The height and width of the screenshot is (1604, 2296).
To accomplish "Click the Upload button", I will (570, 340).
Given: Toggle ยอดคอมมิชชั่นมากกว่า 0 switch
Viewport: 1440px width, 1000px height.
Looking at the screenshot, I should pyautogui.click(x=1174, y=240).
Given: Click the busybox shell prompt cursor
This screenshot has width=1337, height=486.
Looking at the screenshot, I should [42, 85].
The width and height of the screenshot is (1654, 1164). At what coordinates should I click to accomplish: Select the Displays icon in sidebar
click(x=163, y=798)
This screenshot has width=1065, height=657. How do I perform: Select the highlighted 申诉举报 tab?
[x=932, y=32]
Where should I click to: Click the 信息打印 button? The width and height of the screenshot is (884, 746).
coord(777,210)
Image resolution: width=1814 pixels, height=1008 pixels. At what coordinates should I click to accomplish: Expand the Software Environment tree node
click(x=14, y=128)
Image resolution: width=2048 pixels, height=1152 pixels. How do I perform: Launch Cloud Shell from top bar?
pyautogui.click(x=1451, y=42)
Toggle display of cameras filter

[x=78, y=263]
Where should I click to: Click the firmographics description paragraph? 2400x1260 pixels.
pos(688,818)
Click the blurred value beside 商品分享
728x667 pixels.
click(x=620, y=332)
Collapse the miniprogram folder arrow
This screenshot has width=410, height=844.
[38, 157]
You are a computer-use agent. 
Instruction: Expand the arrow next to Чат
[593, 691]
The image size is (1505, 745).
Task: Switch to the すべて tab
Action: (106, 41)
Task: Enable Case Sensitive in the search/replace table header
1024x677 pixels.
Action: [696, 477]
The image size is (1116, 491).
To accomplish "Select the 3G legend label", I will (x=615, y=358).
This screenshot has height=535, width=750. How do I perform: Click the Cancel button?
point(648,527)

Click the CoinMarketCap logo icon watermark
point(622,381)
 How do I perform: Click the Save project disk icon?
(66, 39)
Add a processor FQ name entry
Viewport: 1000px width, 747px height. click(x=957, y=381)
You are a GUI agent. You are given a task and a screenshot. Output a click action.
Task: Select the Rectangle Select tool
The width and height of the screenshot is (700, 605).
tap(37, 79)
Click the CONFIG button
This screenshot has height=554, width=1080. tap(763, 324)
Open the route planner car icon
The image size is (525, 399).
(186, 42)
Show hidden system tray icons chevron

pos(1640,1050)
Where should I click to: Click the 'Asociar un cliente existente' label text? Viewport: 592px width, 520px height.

Work to complete:
Reproduce all of the data above, swapping "Upload" for "Download" and keeping everything else the same.

Exercise solution:
The height and width of the screenshot is (1604, 2296).
To accomplish "Click the Download button", I will (570, 340).
Given: Toggle ยอดคอมมิชชั่นมากกว่า 0 switch
Viewport: 1440px width, 1000px height.
Looking at the screenshot, I should pyautogui.click(x=1174, y=240).
Given: Click the busybox shell prompt cursor
This screenshot has width=1337, height=486.
Looking at the screenshot, I should [42, 85].
The width and height of the screenshot is (1654, 1164). At what coordinates should I click to accomplish: Select the Displays icon in sidebar
click(x=163, y=798)
This screenshot has width=1065, height=657. How do I perform: Select the highlighted 申诉举报 tab?
[x=932, y=32]
Where should I click to: Click the 信息打印 button? The width and height of the screenshot is (884, 746).
coord(777,210)
Image resolution: width=1814 pixels, height=1008 pixels. At what coordinates should I click to accomplish: Expand the Software Environment tree node
click(x=14, y=128)
Image resolution: width=2048 pixels, height=1152 pixels. How do I perform: Launch Cloud Shell from top bar?
pyautogui.click(x=1451, y=42)
Toggle display of cameras filter

[x=78, y=263]
Where should I click to: Click the firmographics description paragraph? 2400x1260 pixels.
pos(688,818)
Click the blurred value beside 商品分享
728x667 pixels.
click(x=620, y=332)
Collapse the miniprogram folder arrow
This screenshot has width=410, height=844.
[38, 157]
You are a computer-use agent. 
Instruction: Expand the arrow next to Чат
[593, 691]
The image size is (1505, 745).
Task: Switch to the すべて tab
Action: (106, 41)
Task: Enable Case Sensitive in the search/replace table header
1024x677 pixels.
Action: [696, 477]
The image size is (1116, 491).
To accomplish "Select the 3G legend label", I will (x=615, y=358).
This screenshot has height=535, width=750. How do I perform: Click the Cancel button?
point(648,527)

Click the CoinMarketCap logo icon watermark
point(622,381)
 How do I perform: Click the Save project disk icon?
(66, 39)
Add a processor FQ name entry
Viewport: 1000px width, 747px height. click(x=957, y=381)
You are a GUI agent. You are given a task and a screenshot. Output a click action.
Task: Select the Rectangle Select tool
The width and height of the screenshot is (700, 605).
tap(37, 79)
Click the CONFIG button
This screenshot has height=554, width=1080. tap(763, 324)
Open the route planner car icon
The image size is (525, 399).
(186, 42)
Show hidden system tray icons chevron

pos(1640,1050)
Where should I click to: Click the 'Asociar un cliente existente' label text? Viewport: 592px width, 520px height.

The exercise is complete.